Cakrawala dicumbu mentari,
Mengujar keterangan sebagai saksi bumi.
Siluet merah merekah,
Memeriksa jagat raya untuk ditelaah.
Kapas langit memucat,
Tanda rinai hujan segera menyerat.
Baginya kompromi berat.
Lalu aliran ombak menari, meneriaki,
“Manusia, sudahi kekejaman kau terhadapku ini!” air laut memohon diri.
Mereka tetap menari.
Meskipun rusak mulai menjalar menyeluruhi.
Di tepinya batang pohon bertiduran,
entah tenang, entah gamang.
Dicabut liar penuh paksa, tak ada rimba di kepalanya.
Tanpa etika, dicukur habis dengan api keindahan belantaranya.
Mereka berkata, “Cukup! Jauhkan tangan jalangmu itu, manusia. Jangan sentuh diriku lagi, Kumohon!”
Ajal mulai menyapa bumi, langit berisak tangis.

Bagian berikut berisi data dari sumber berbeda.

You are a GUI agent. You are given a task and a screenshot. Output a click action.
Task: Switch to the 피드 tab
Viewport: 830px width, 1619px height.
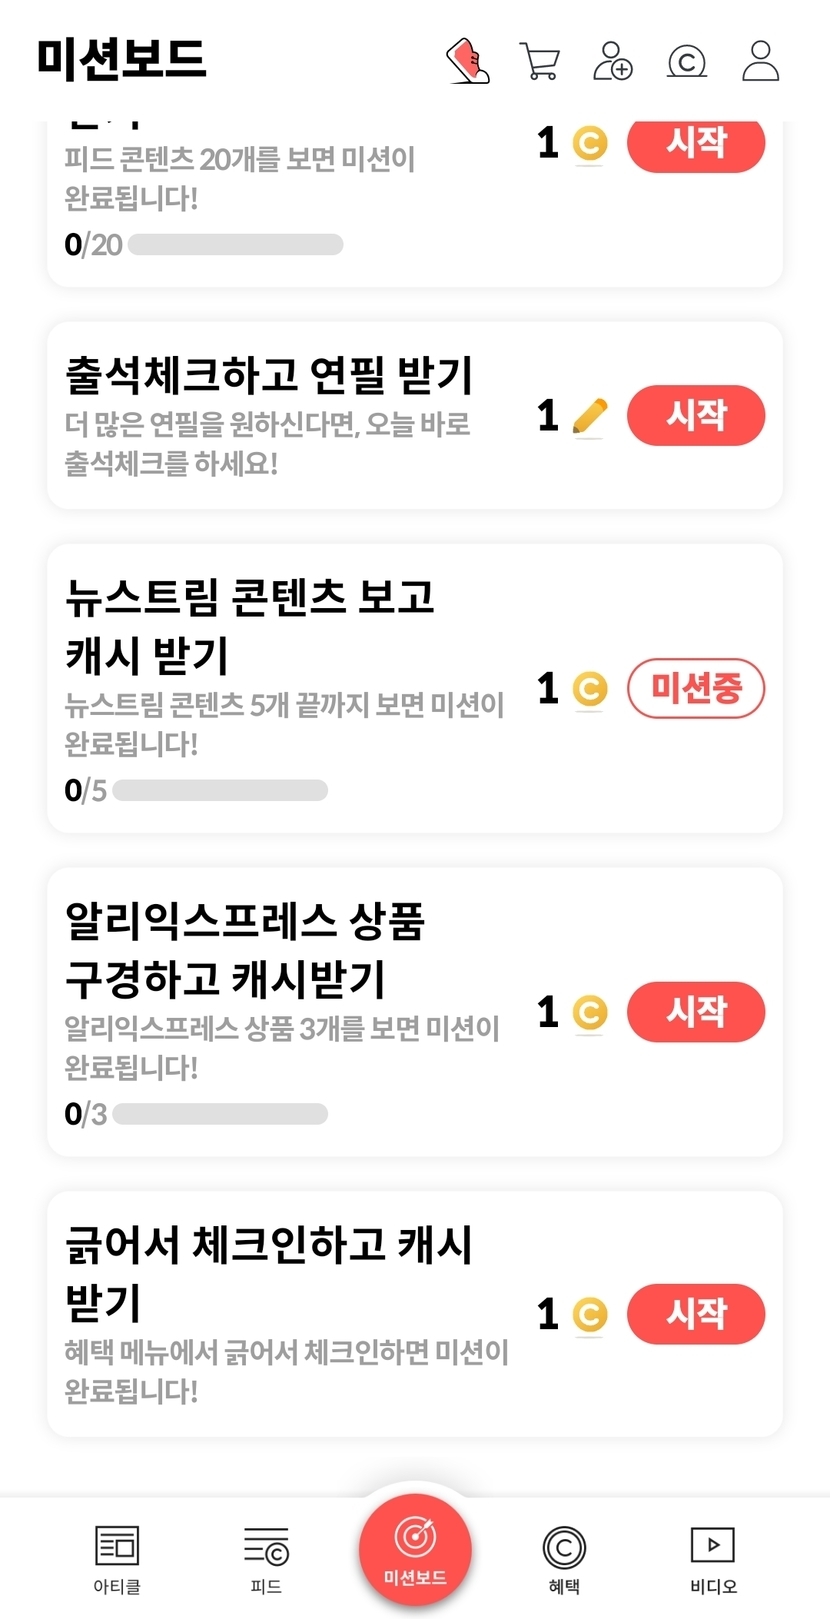coord(266,1558)
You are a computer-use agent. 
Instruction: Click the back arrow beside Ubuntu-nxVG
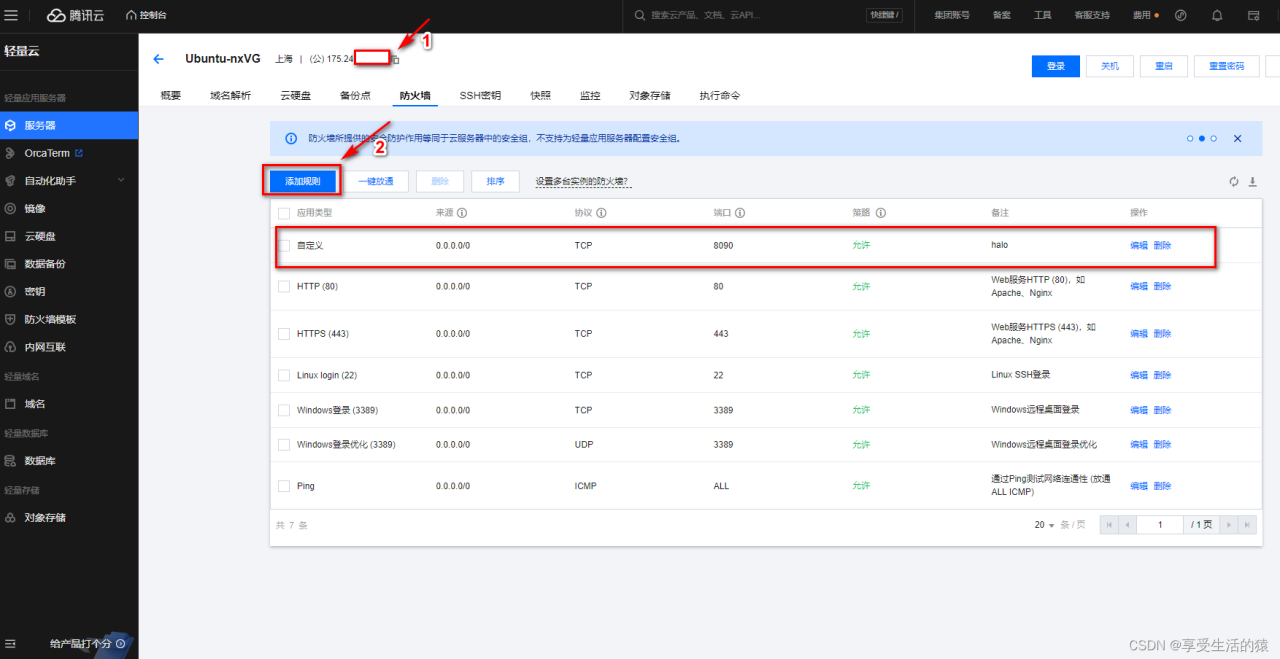[x=158, y=60]
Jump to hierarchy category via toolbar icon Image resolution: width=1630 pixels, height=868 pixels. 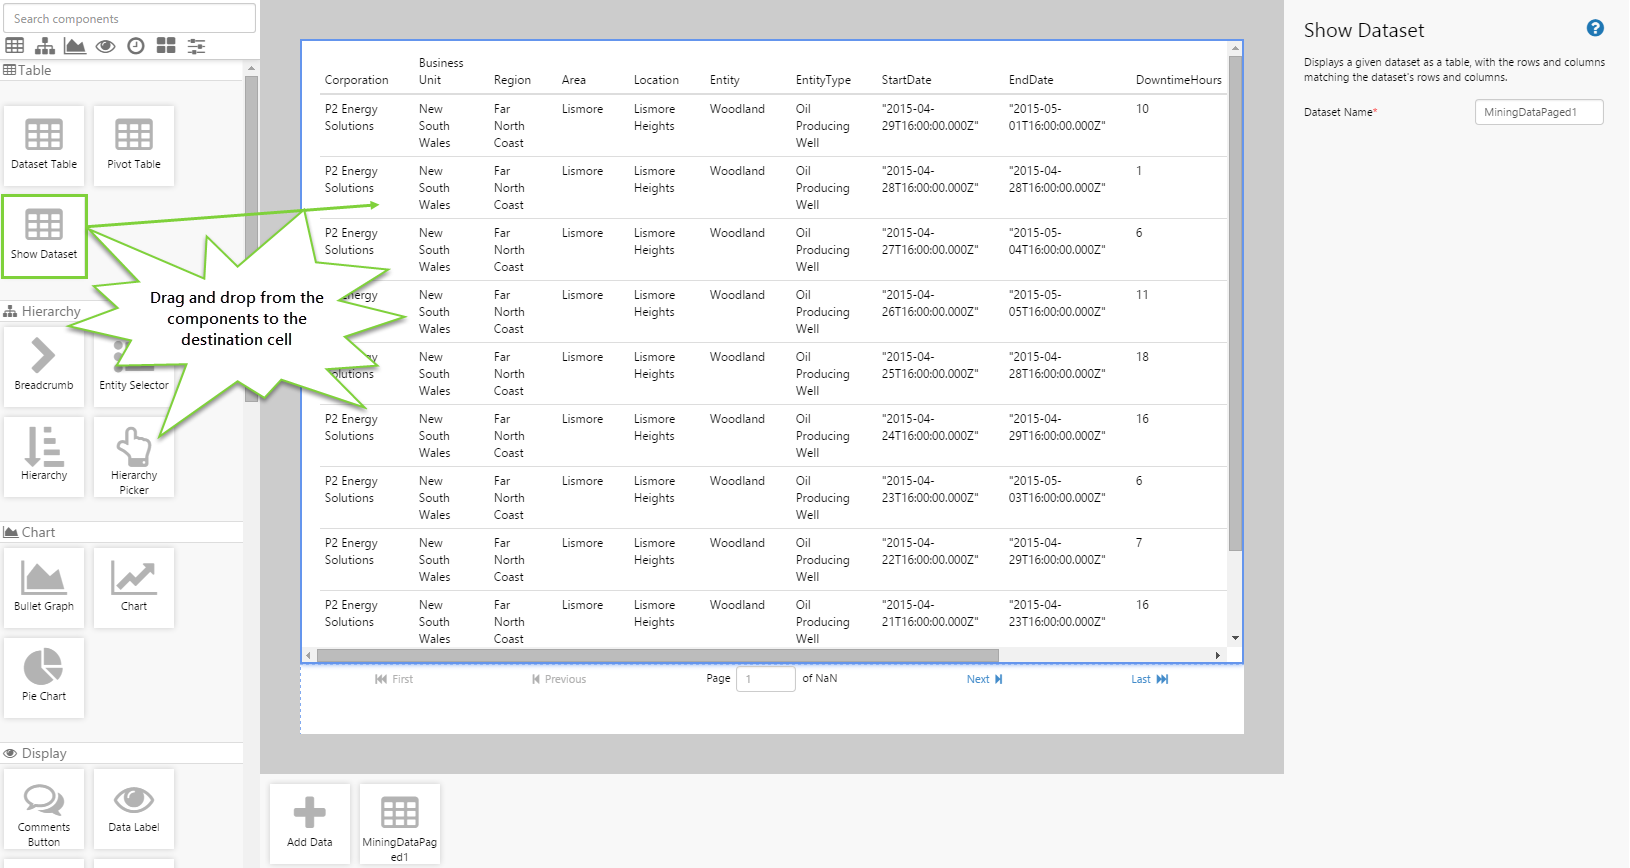pyautogui.click(x=45, y=46)
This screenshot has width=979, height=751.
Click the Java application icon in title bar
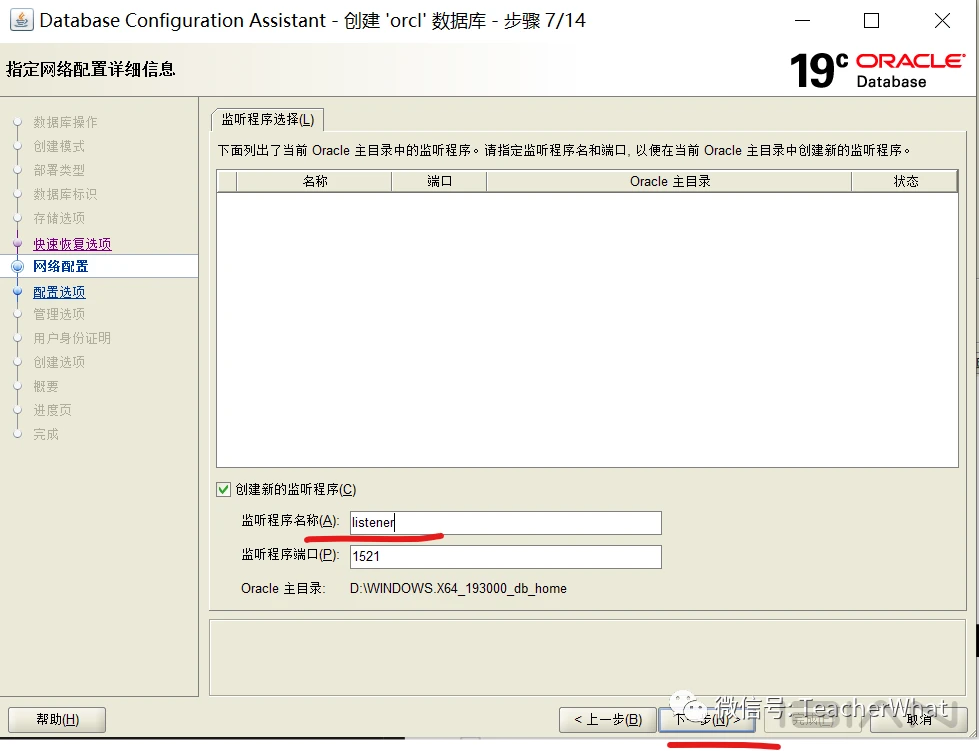pos(21,20)
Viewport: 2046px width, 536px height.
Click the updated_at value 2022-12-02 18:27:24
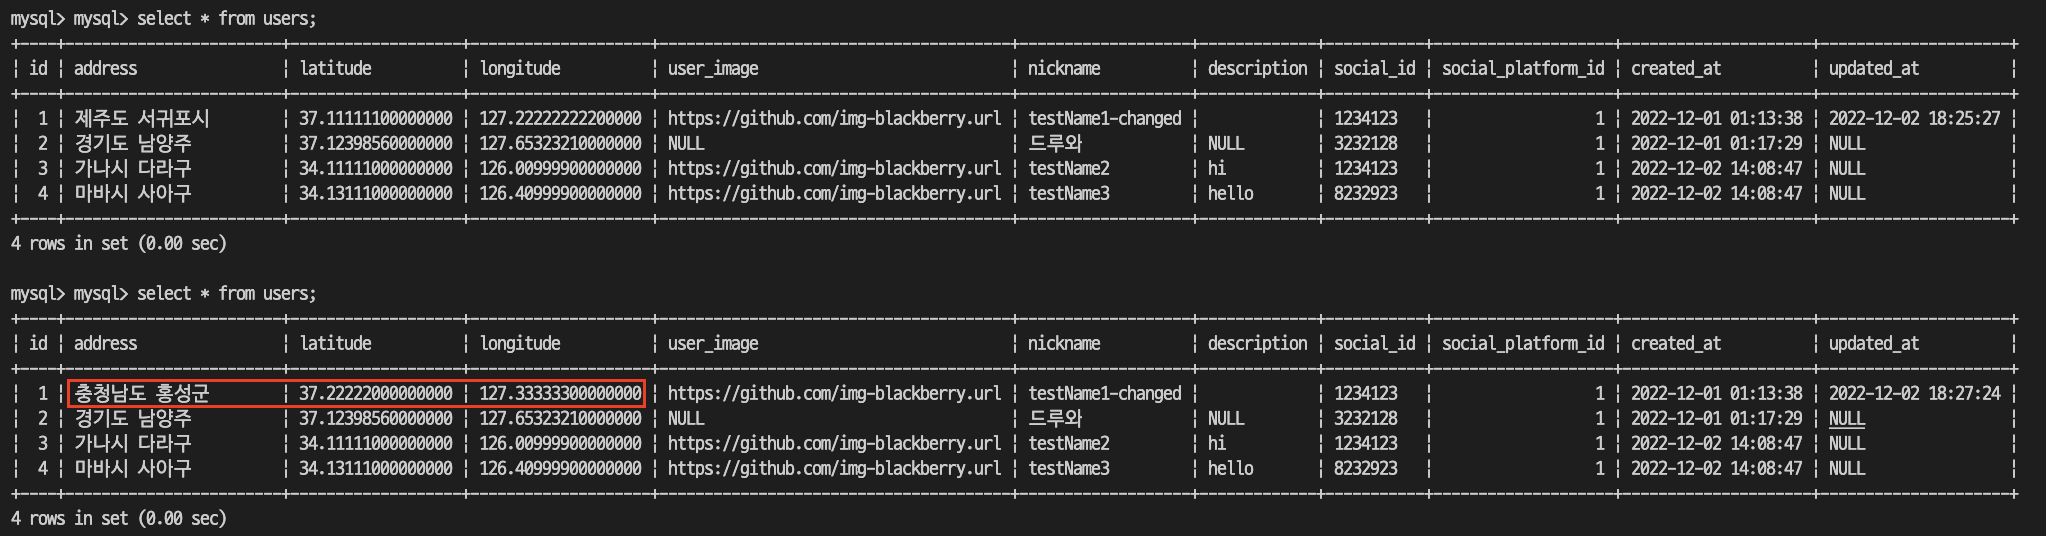pyautogui.click(x=1914, y=393)
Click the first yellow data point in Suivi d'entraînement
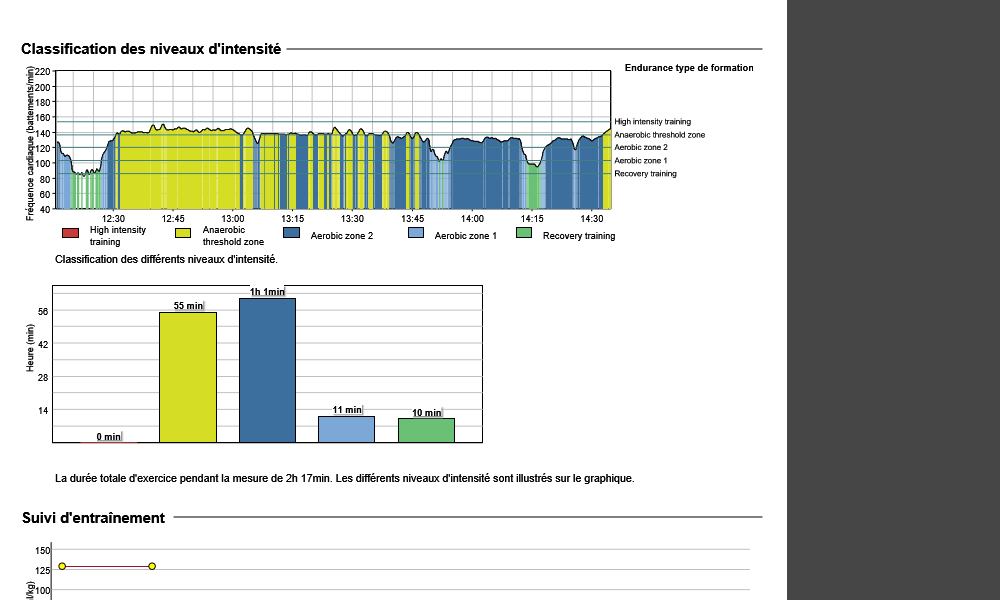Image resolution: width=1000 pixels, height=600 pixels. (x=62, y=566)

Nestapa baginya hingga menderaikan air mata.
Tak ada sawala darinya untuk manusia.
Pucat dan tua raut wajah bumi, langit lebih kuat lagi menangis.
Terkadang kejora menemani langit berduka,
Membawa komplotan kejora lain untuk menghibur.
Bulan dan yang lain senantiasa gembira melihatnya,
meskipun mereka semua sadar bahwa bumi telah menemui titik hancur.
Para hewan jauh lebih sadar.
Mereka marah atau mungkin memang kadar.
Tak terpampang nurani insan kepadanya.
Mereka berontak, tak berdamai hingga mencabik, itu memang wajar.
“Katanya makhluk berakal, tapi hati tak terpakai. Lebih buruk dariku nyatanya,” ujar mereka.
Mentari bimbang.
Kekasihnya sakit sekarang, ia hampa.
Senyum bumi tak terlihat tertutupi injakan yang lalu lalang.
Hiruk pikuk tak terarah, membuat bumi tertelantarkan.
Mungkin mentari teguh pada pendiriannya sekarang.
Ia ingin bumi istirahat, merangkulnya bersama memeluk, beriringan menuju pulang.